C'est principalement dans les textures de claviers et les effets électroniques que le compositeur puise son matériau musical, offrant du même coup l'enrobage idéal pour mettre en avant ses vocalises. Les guitares 7 et 8 cordes ainsi que les bruitages presque indus amplifient l'impression malsaine qui entoure certains titres comme 'Red' et le sommet de l'album 'The Flood' et brouillent la frontière entre l'inertie de la machine et la palpitation du vivant. Quand on sait, de l'aveu même de Einar, que c'est le trip hop de Massive Attack qui l'a inspiré pendant ses séances nocturnes d'écriture on comprend mieux l'origine des motifs répétitifs autour desquels s'articulent nombre de titres de "The Congregation". A de rares occasions, Einar s'échappe de ce carcan pour aller vers des arrangements plus symphoniques ('Moon'), des percées plus lumineuses ('Down' et 'Within My Fence') ou progressives (‘Rewind’).

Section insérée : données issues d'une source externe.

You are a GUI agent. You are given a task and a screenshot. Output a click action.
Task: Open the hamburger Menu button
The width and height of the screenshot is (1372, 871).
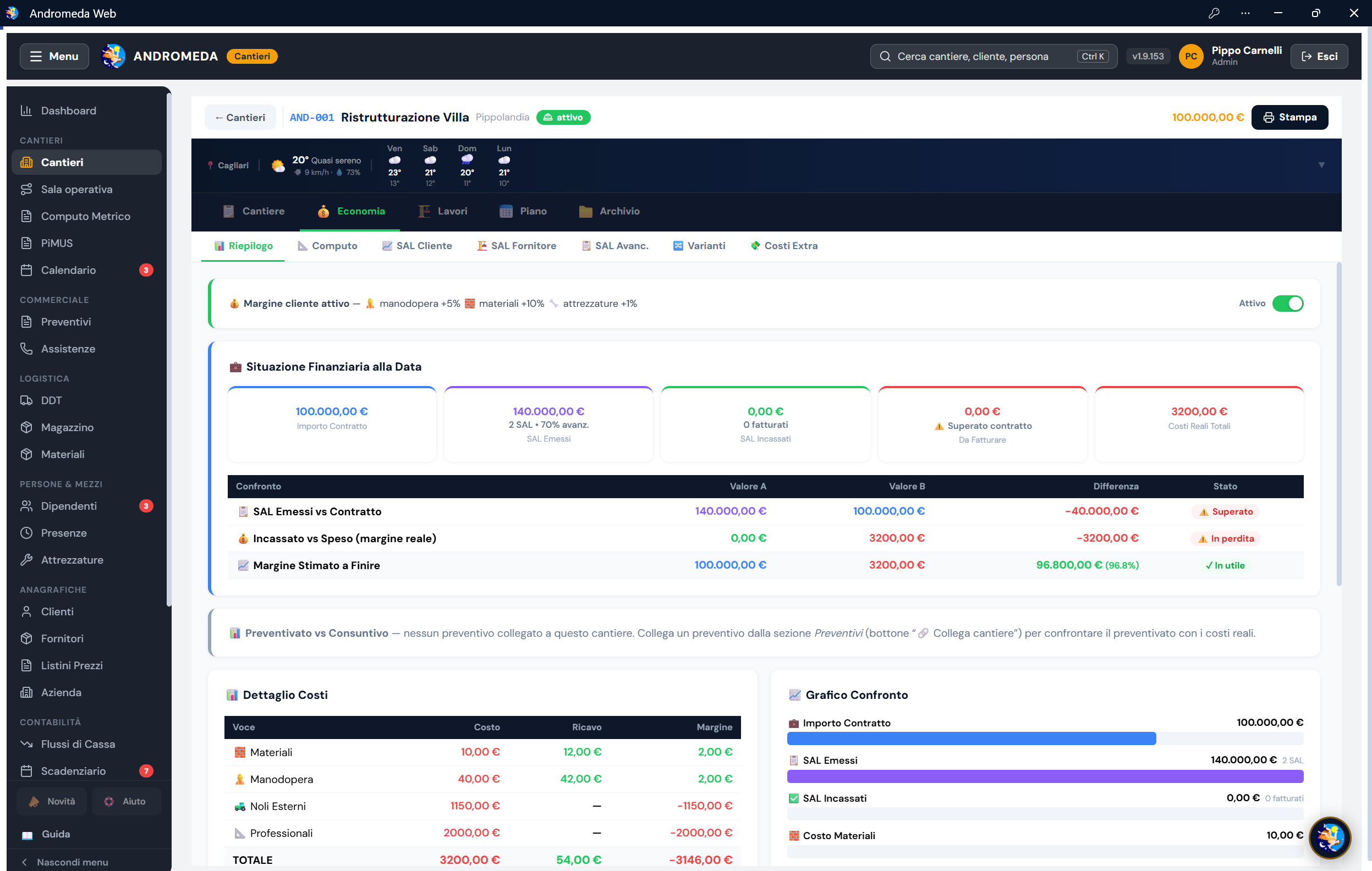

L’expérience "Coal" n’aura pas été qu’une simple courbe dans le parcours de Leprous mais un véritable tournant faisant table rase d’une partie de l’héritage de leurs trois premiers disques brillants de créativité. Si Einar Solberg avait l'ambition initiale d'aller droit à l'essentiel, les morceaux auraient gagné à être allégés de certains passages n'offrant rien d'original, pis, marquant l'impression d'ennui qui se dégage à de trop nombreuses occasions. En essayant de faire fi du Leprous des débuts, le constat est malgré tout réservé quant à la capacité du groupe (d'Einar) à proposer une musique exigeante qui transcende la simple virtuosité vocale sur tout un album, et l'essoufflement de la seconde partie de "The Congregation" en est la démonstration. Le groupe aurait intérêt, quelle que soit la direction empruntée à l'avenir, à renouer avec l'altérité et la diversité dans lesquelles il excellait, et probablement à retrouver une écriture collégiale.